1The result for this model as reported by Rodrigues et al. (Reference Rodrigues, Nyberg and Coheur2022).
As can be seen from Table 15, Quinductor performs much better on this benchmark with the less-restrictive Q-templates than QA-templates. In fact, Table 16 shows that the Quinductor variation with QA-templates generated questions for 79.45% of the source sentences, which is 17.81 percentage points fewer than the one with Q-templates. This shows the conservative side of our default approach, where we prefer not to generate a QA-pair at all if either question or answer are deemed of insufficient quality. Evidently, generating only questions appears to be easier than QA-pairs.
Notably, the Quinductor variation with QA-templates performs worse than most other methods on all metrics (except METEOR for GEN SubT system). The variation with Q-templates performs substantially better, and in fact outperforms the system by Du et al. (Reference Du, Shao and Cardie2017) on all metrics except ROUGE-L. Both the system by Heilman and Smith (Reference Heilman and Smith2009) and all versions of GEN system perform better than Quinductor with Q-templates in BLEU-1 and ROUGE-L. However, Quinductor with Q-templates performs better or on par with GEN SubT and GEN FlexSubT and is not that far behind the other systems in terms of BLEU-4 and METEOR, proving Quinductor to be a reasonably strong baseline method. Bearing in mind that the system by Heilman and Smith (Reference Heilman and Smith2009), as well as the GEN system were both designed with English-specific knowledge or components (e.g., a named-entity recognizer), it is not unexpected that their performance is better than Quinductor’s. Even though Quinductor uses no language-specific knowledge or components, it yet demonstrates a performance on par or not far behind in terms of BLEU-4 and METEOR, making Quinductor a promising candidate for the baseline QG method for languages other than English.
6. Discussion
We have shown that the Quinductor method is a strong baseline method as concerns automatic evaluation metrics, outperforming baselines for English reported previously in the literature in terms of METEOR and ROUGE-L scores and performing better (or not far behind) some of the previously proposed QG methods. In addition, our method is inexpensive to train both in terms of time and textual resources, and thus applicable to languages other than English.

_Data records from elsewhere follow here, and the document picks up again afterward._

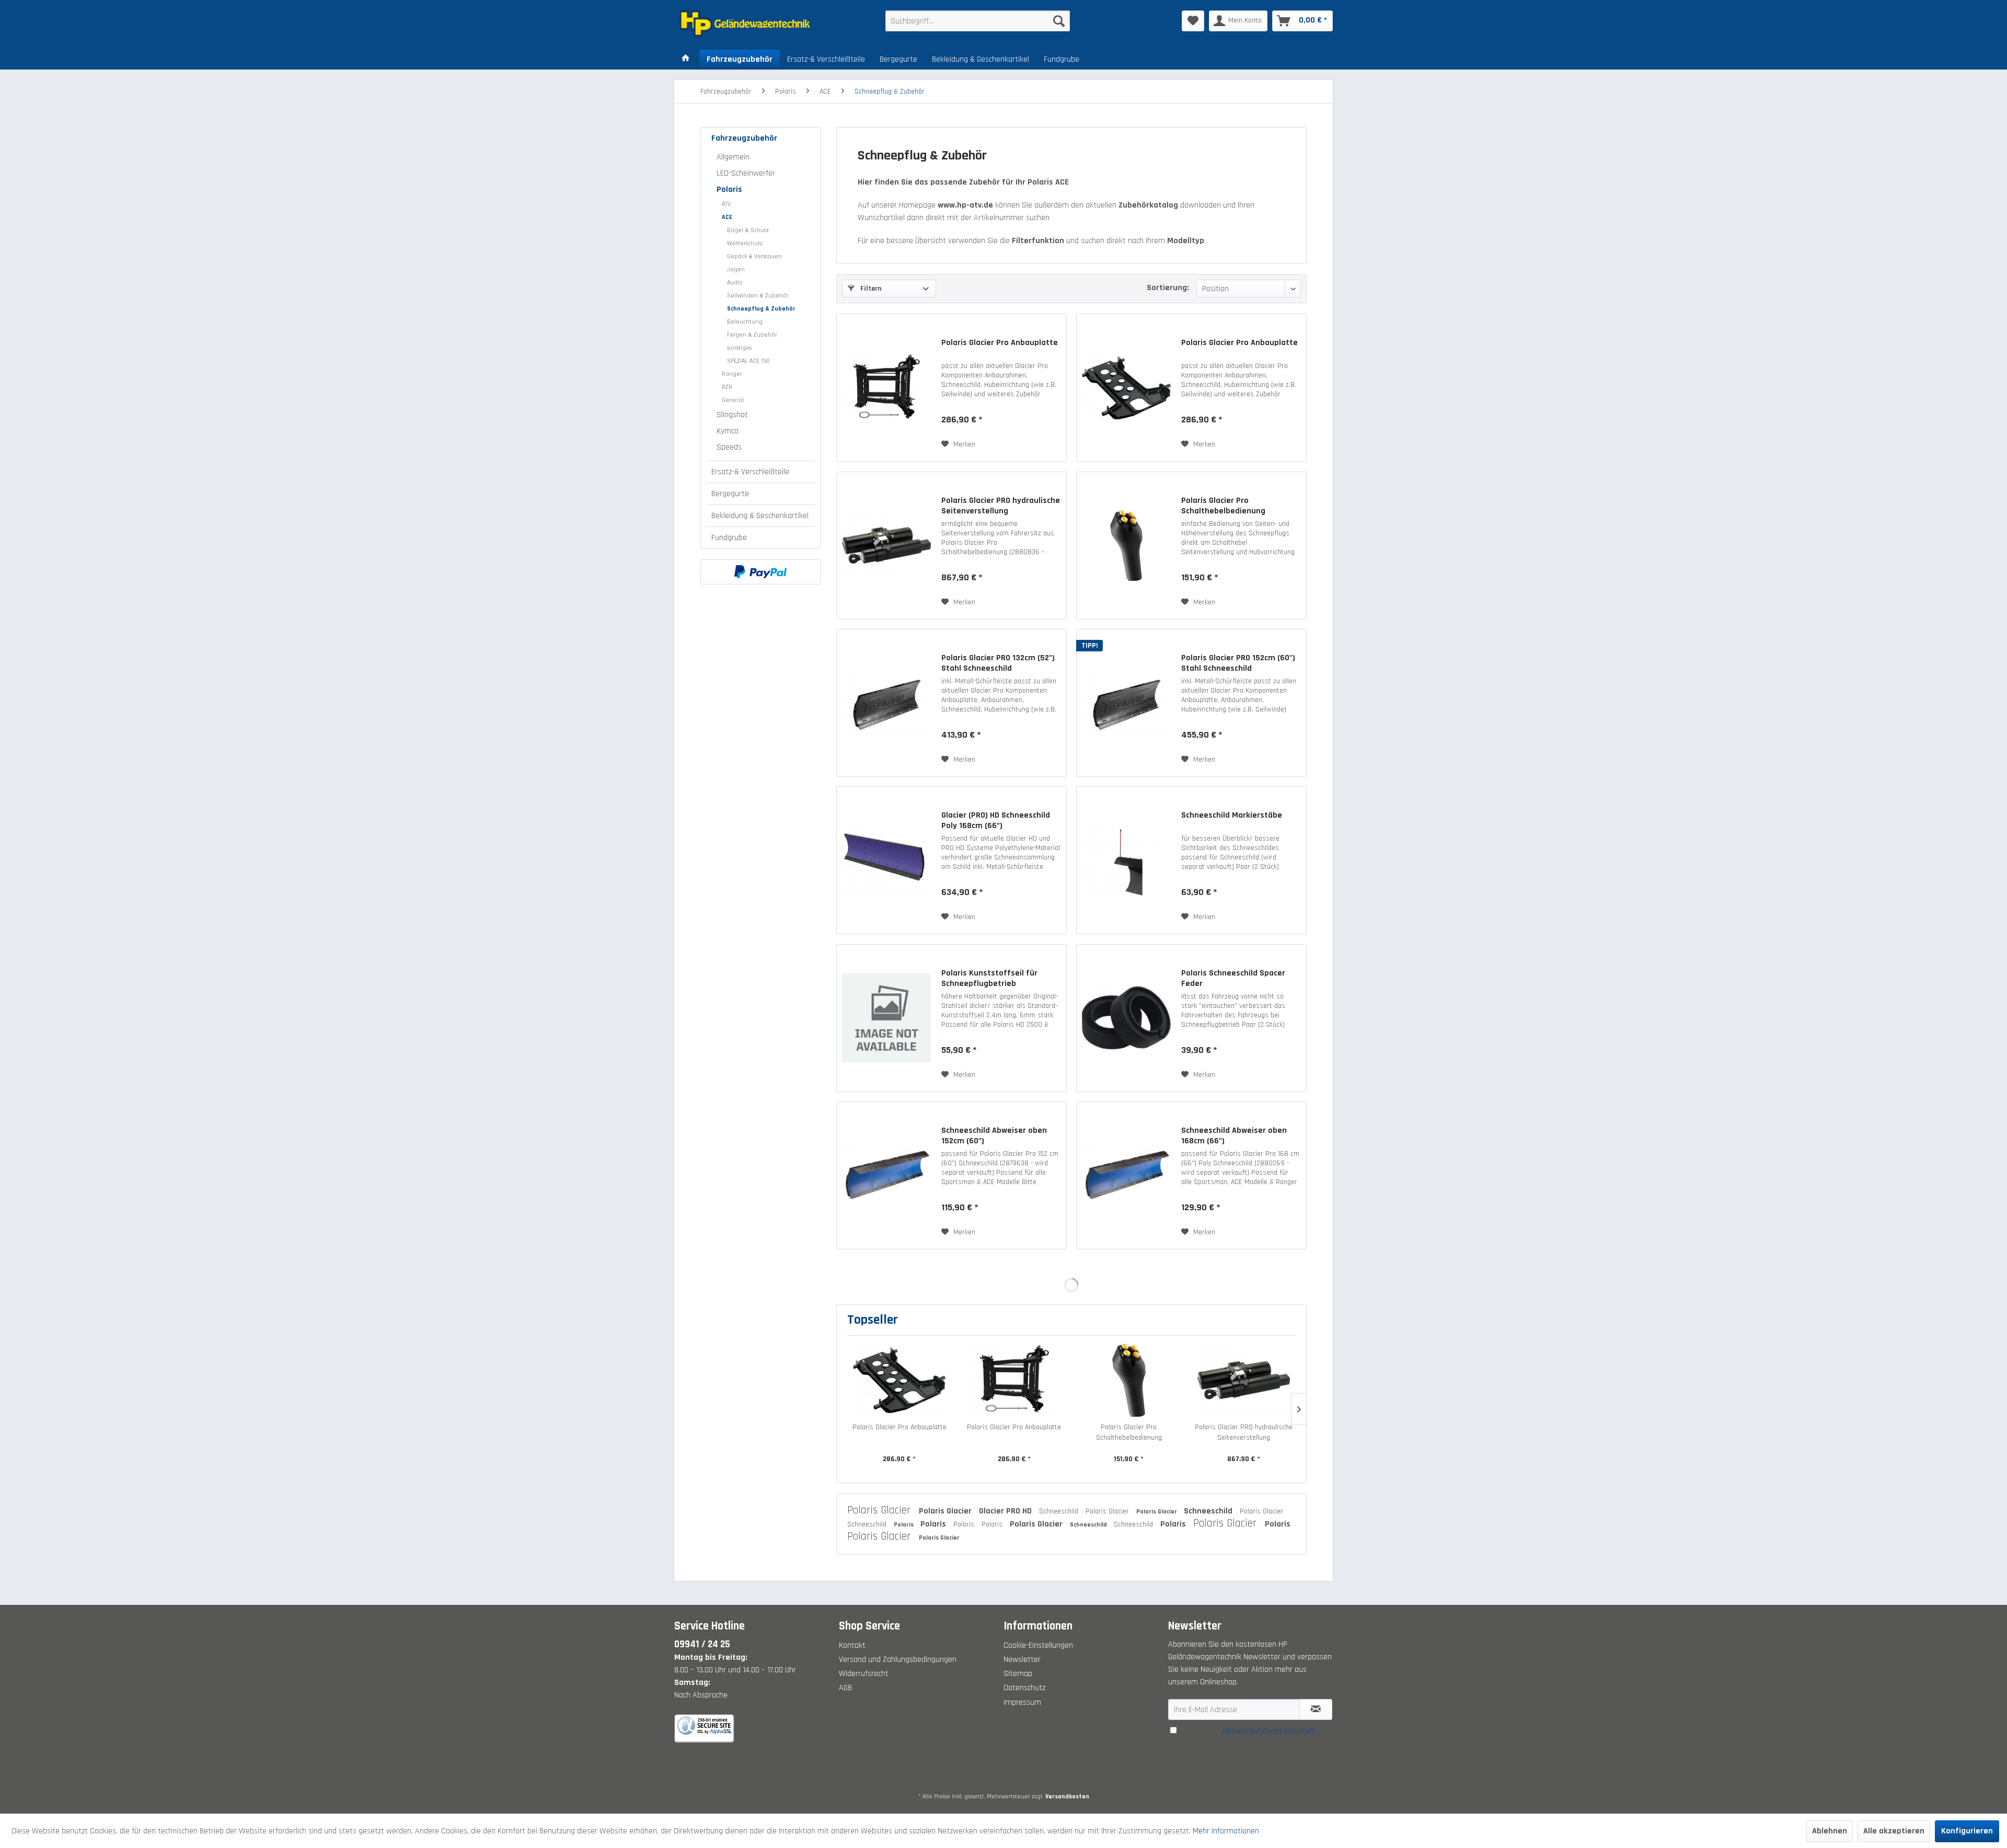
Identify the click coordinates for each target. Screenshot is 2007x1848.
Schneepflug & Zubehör (761, 309)
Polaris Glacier (880, 1510)
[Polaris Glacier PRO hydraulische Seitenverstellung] (886, 546)
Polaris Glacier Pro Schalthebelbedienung (1223, 506)
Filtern (870, 288)
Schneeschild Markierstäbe (1231, 815)
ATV (726, 204)
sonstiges (739, 348)
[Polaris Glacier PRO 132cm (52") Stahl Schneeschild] (886, 703)
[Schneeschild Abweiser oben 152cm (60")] (886, 1175)
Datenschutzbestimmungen (1269, 1731)
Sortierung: (1168, 287)
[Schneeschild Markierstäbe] (1126, 860)
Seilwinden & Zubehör (758, 296)
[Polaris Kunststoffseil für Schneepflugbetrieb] (886, 1018)
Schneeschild (1059, 1511)
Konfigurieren (1967, 1831)
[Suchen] (1059, 20)
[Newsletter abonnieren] (1315, 1709)
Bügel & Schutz (748, 230)
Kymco (728, 431)
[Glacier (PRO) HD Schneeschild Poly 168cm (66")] (886, 860)
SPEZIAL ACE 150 (748, 361)
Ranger (732, 374)
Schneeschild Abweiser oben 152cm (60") (994, 1136)
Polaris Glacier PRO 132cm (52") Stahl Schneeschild (998, 663)
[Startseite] (685, 60)
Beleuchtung (745, 322)
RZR (727, 387)
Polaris (729, 189)
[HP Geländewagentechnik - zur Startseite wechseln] (758, 23)
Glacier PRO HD (1006, 1511)
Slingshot (732, 414)
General (733, 400)
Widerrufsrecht (864, 1673)
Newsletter (1022, 1659)
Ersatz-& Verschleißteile (750, 471)
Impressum (1022, 1702)
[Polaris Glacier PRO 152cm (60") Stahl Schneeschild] (1126, 703)
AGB (845, 1687)
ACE (727, 217)
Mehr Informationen (1226, 1831)
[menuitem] (977, 20)
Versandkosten (1067, 1796)
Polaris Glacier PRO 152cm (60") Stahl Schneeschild (1238, 663)
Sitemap (1018, 1673)
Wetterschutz (745, 243)
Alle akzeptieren (1893, 1831)
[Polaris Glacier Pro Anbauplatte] (886, 388)
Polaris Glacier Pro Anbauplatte (999, 343)
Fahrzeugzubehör (744, 138)
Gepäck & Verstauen (754, 256)
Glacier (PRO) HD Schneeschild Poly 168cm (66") (995, 820)
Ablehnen (1829, 1831)
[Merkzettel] (1193, 20)
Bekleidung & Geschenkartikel (760, 515)
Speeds (729, 447)
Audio (735, 282)
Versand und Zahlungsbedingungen (897, 1659)
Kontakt (852, 1645)
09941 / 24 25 (702, 1644)
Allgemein (733, 157)
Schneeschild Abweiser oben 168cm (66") (1234, 1136)
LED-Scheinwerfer (746, 173)
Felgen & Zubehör (752, 335)
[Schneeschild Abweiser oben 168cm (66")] (1126, 1175)
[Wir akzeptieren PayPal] (760, 572)
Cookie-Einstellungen (1038, 1645)
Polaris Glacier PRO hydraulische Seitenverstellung (1000, 506)
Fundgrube (729, 537)
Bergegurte (730, 493)
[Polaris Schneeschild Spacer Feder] (1126, 1018)
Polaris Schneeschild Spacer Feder (1233, 978)
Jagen (736, 269)
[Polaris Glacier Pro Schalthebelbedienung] (1126, 546)
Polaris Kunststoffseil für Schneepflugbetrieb (989, 978)
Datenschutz (1024, 1687)
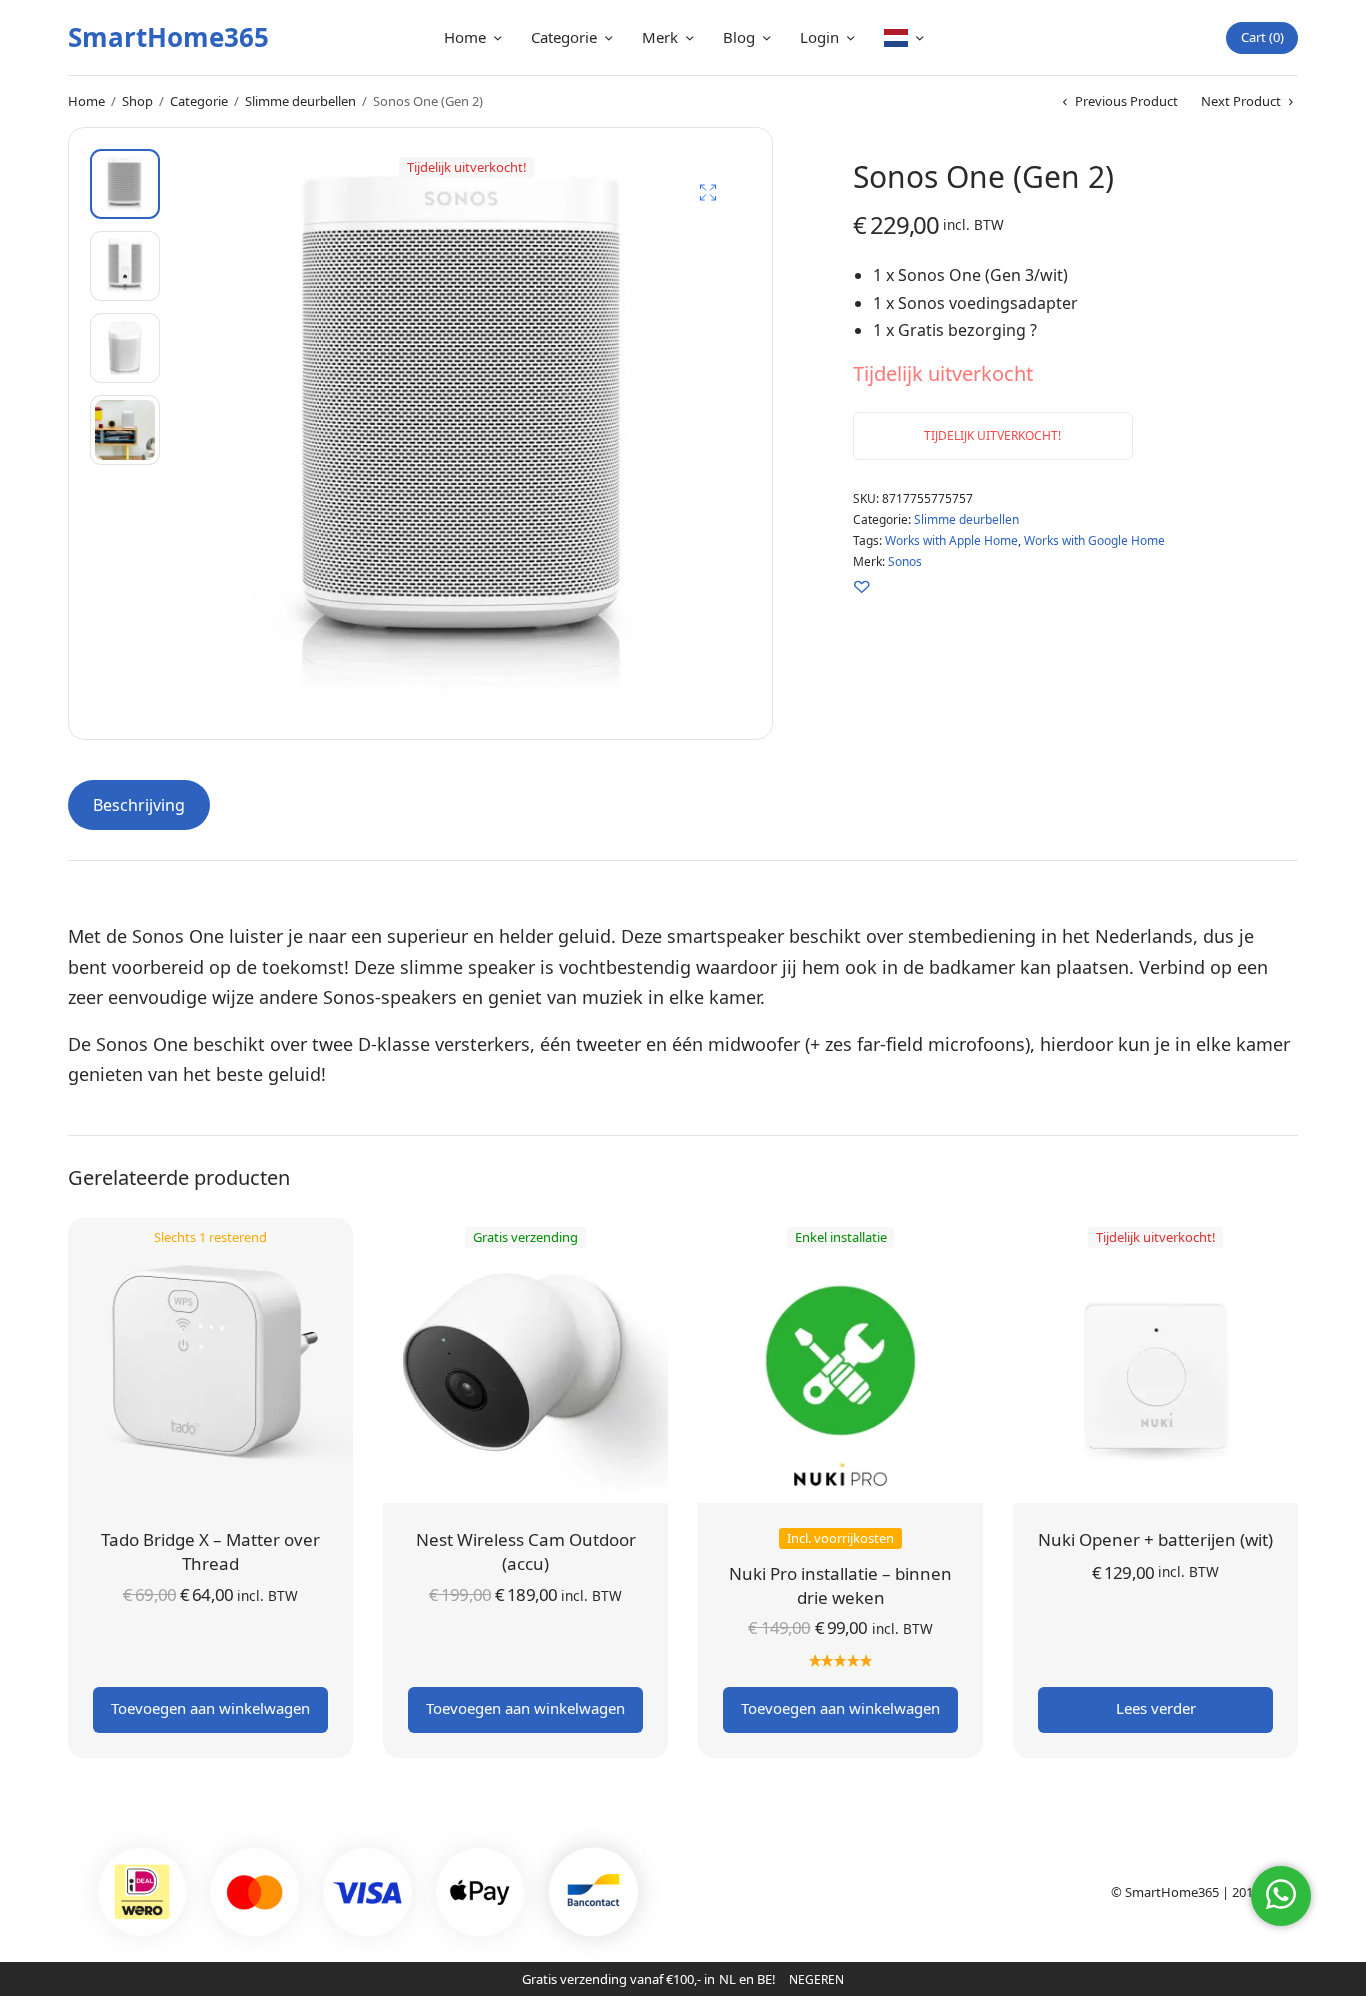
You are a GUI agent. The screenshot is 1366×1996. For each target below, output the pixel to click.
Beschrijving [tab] (139, 805)
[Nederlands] (903, 37)
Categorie (564, 37)
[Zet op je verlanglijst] (862, 587)
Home (465, 37)
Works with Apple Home (951, 540)
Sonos (905, 561)
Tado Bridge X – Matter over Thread (210, 1551)
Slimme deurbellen (300, 101)
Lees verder (1156, 1708)
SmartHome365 (168, 37)
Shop (137, 101)
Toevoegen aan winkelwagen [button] (210, 1708)
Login (819, 37)
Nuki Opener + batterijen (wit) (1155, 1539)
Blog (739, 37)
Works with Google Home (1094, 540)
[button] (708, 192)
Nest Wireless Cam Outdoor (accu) (526, 1551)
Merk (660, 37)
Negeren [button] (816, 1979)
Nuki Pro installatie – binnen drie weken (840, 1585)
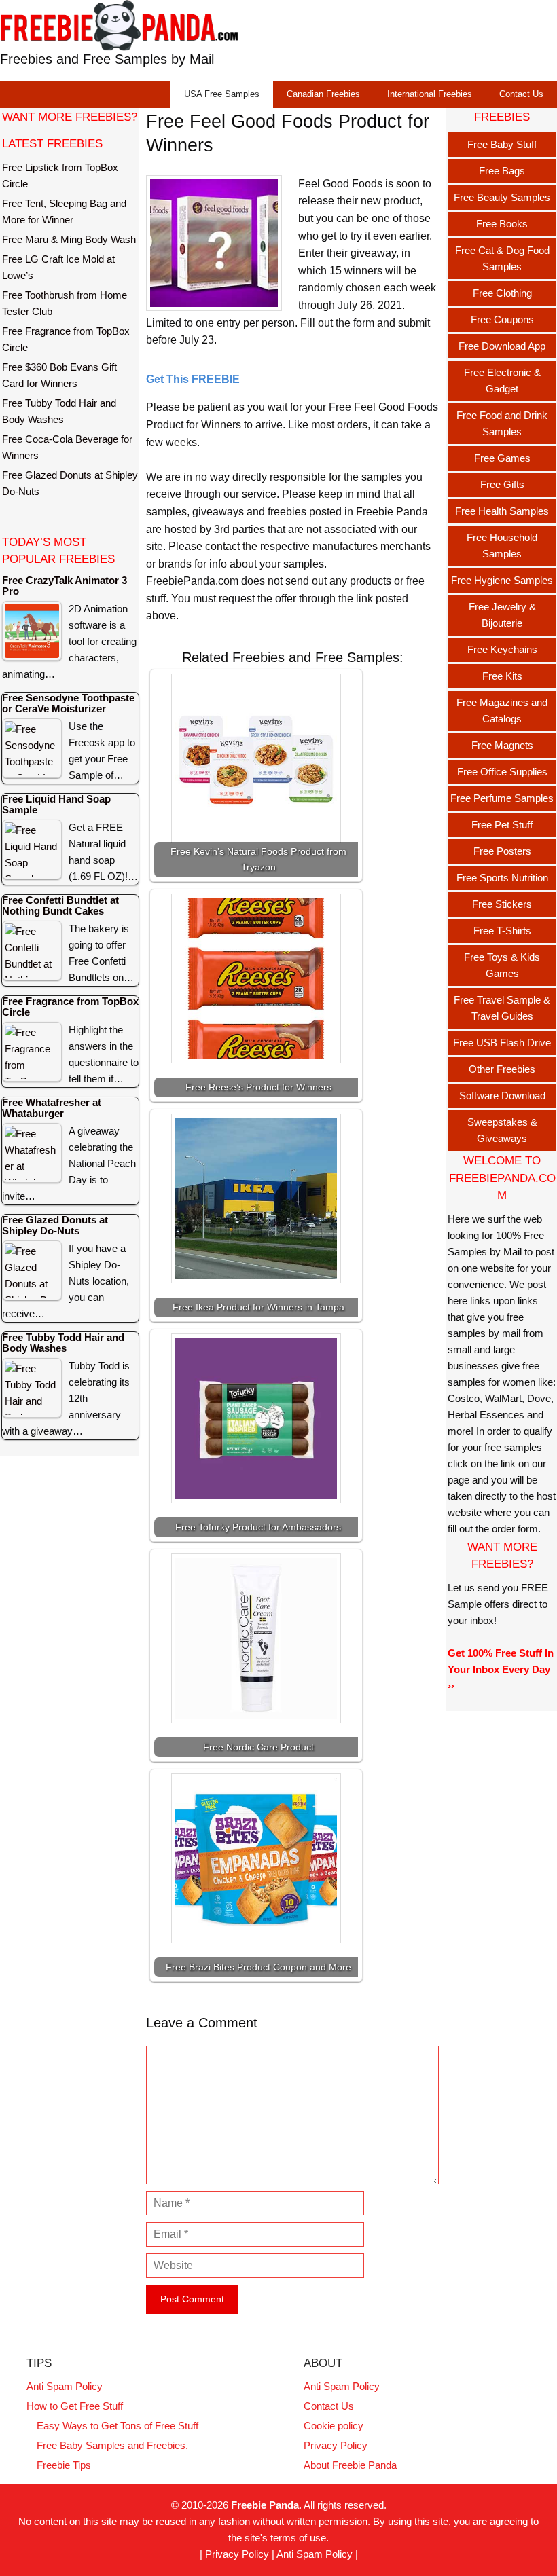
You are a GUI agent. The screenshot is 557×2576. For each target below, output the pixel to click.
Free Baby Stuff (502, 144)
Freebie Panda (265, 2505)
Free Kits (502, 676)
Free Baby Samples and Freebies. (112, 2445)
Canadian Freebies (323, 94)
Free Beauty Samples (502, 197)
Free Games (502, 458)
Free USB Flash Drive (502, 1042)
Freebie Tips (64, 2465)
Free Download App (502, 346)
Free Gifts (502, 484)
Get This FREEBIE (193, 379)
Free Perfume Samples (502, 798)
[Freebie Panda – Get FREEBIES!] (119, 25)
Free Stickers (502, 904)
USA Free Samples (221, 94)
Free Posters (502, 851)
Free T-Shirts (502, 930)
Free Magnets (502, 745)
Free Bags (502, 171)
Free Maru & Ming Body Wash (69, 239)
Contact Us (521, 94)
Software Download (502, 1095)
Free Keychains (502, 649)
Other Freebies (502, 1069)
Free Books (502, 223)
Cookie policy (333, 2425)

Quinductor has been successfully applied to 5 typologically diverse less-resourced languages with limited training data. Most agglutinative languages (with a rich morphology and a free word order) performed similarly in terms of automatic evaluation metrics. Agglutinative languages with data sets relying on subwords in either questions or answers are proven to not work well with Quinductor (e.g., Korean and Telugu in TyDi QA data set). Generated questions for Finnish performed better than English in terms of human judgements. Russian performed substantially better than all other languages both in terms of automatic evaluation metrics and human judgements, which might be a merit of a specific data set and requires further investigation.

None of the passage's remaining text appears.